Here’s looking down at you, kid.

The verdict (doubtless from someone who considers herself non-judgmental) was prompted by anti-Obama bumper stickers and a child’s car seat, which the snoop spotted. That she was looking in our car is a bit scary. Then again, perhaps she was checking for assault rifles, hoping to avert militia activity.

I could tell by the note paper that the officious one is a woman, from her handwriting and the logo of a lady’s hat, handbag and shoe in one corner. Then again, perhaps the author was a Democratic cross-dresser – not that there’s anything wrong with that!

Never having met her, I still know exactly what she’s like. Middle-aged and affluent, she has the requisite 1.3 children and a post-graduate degree in the social sciences. She inhales National Public Radio, The Huffington Post, and Bill Maher, and thinks Rosie O’Donnell is a hoot and a holler.

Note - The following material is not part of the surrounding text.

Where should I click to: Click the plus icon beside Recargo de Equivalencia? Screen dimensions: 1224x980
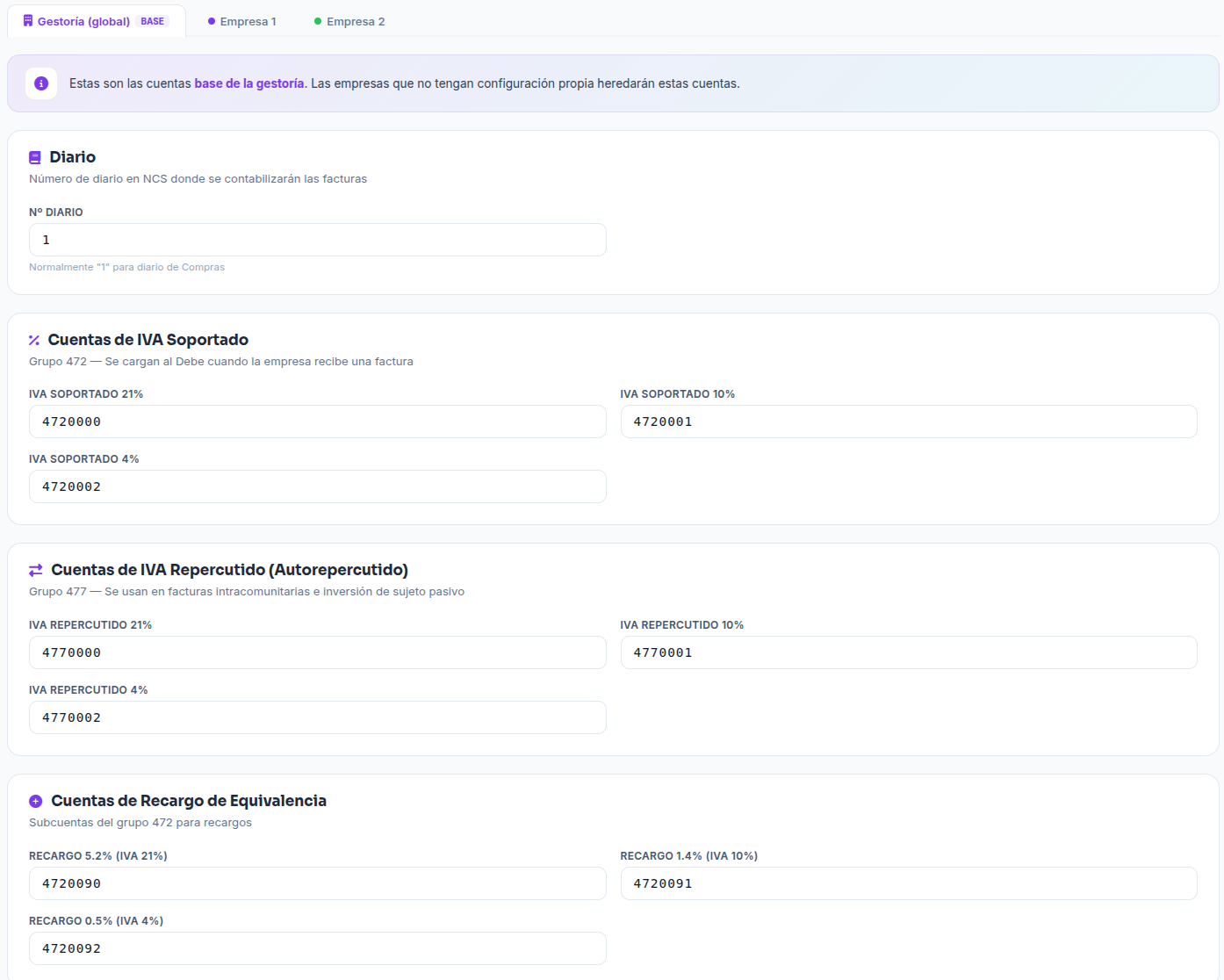coord(36,802)
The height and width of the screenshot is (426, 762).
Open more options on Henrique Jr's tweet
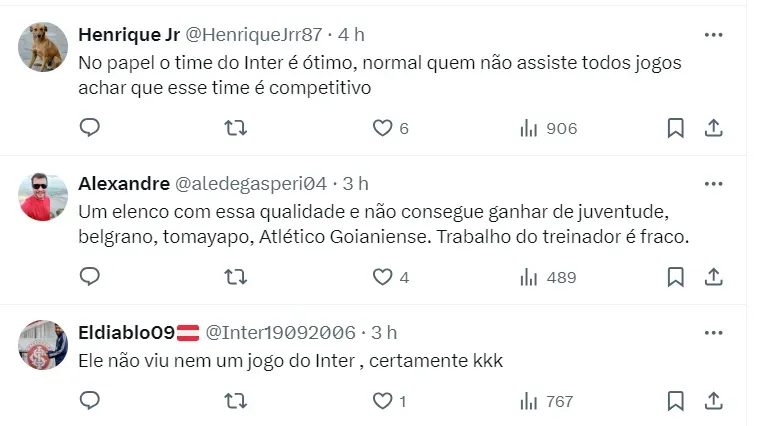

She’s out there saving whales, stopping global warming and teaching tolerance. She may be “straight,” but she’s not narrow. Her solution to the jihadist assault on Western civilization is encapsulated in a bumper sticker of her own – “COEXIST” with a crescent moon and a peace symbol incorporated in the design. It’s like the Rolaids commercials: How do I spell surrender? C-O-E-X-I-S-T.

Non-liberals (AKA, normal people) react differently than Ms. How-Sad. While parked at a Dairy Queen a few days later, I saw a group of guys who looked like they just came off a road crew, grinning as they checked out my bumper bling.

Okay, I live in Massachusetts and like to taunt the Church of the Enormous Ted with: “Obama: America’s Most Expensive Disaster” “My Other President Is An American,” and “Obama-Care – Bend Over, This is Gonna Hurt.” I’ve taken to calling my SUV (talk about adding insult to injury) the Hate-mobile.

This is the Left’s favorite conceit: They’re so loving and we’re so hateful. We’re cruel and they’re compassionate. They commit-random-acts-of-kindness-and-senseless-beauty; we commit random acts of barbarity and senseless cruelty. They’re about re-cycling, Heather Has Two Mommies, PBS auctions, and Starbucks soy latte. We’re into book-burning, white sheets, and water-boarding.

In fact, we’re so hateful that they’ve given themselves permission to hate us – along with America, the middle-class, Christianity, and Israel.

And hate they do. Since the demise of National Socialism (itself a movement of the Left), nobody hates like liberals. They are Olympic-class haters – prima ballerinas of bile, pirouetting across the political landscape putting out eyes with their toe shoes. I’m sorry, that was unfair. The New York Time’s Frank Rich prefers tap-dancing to show tunes.

Dick Armey and his group FreedomWorks have received so many harassing e-mails and phone calls, including death threats from the ayatollahs of tolerance, that they’ve been forced to relocate their D.C. headquarters to a more secure building.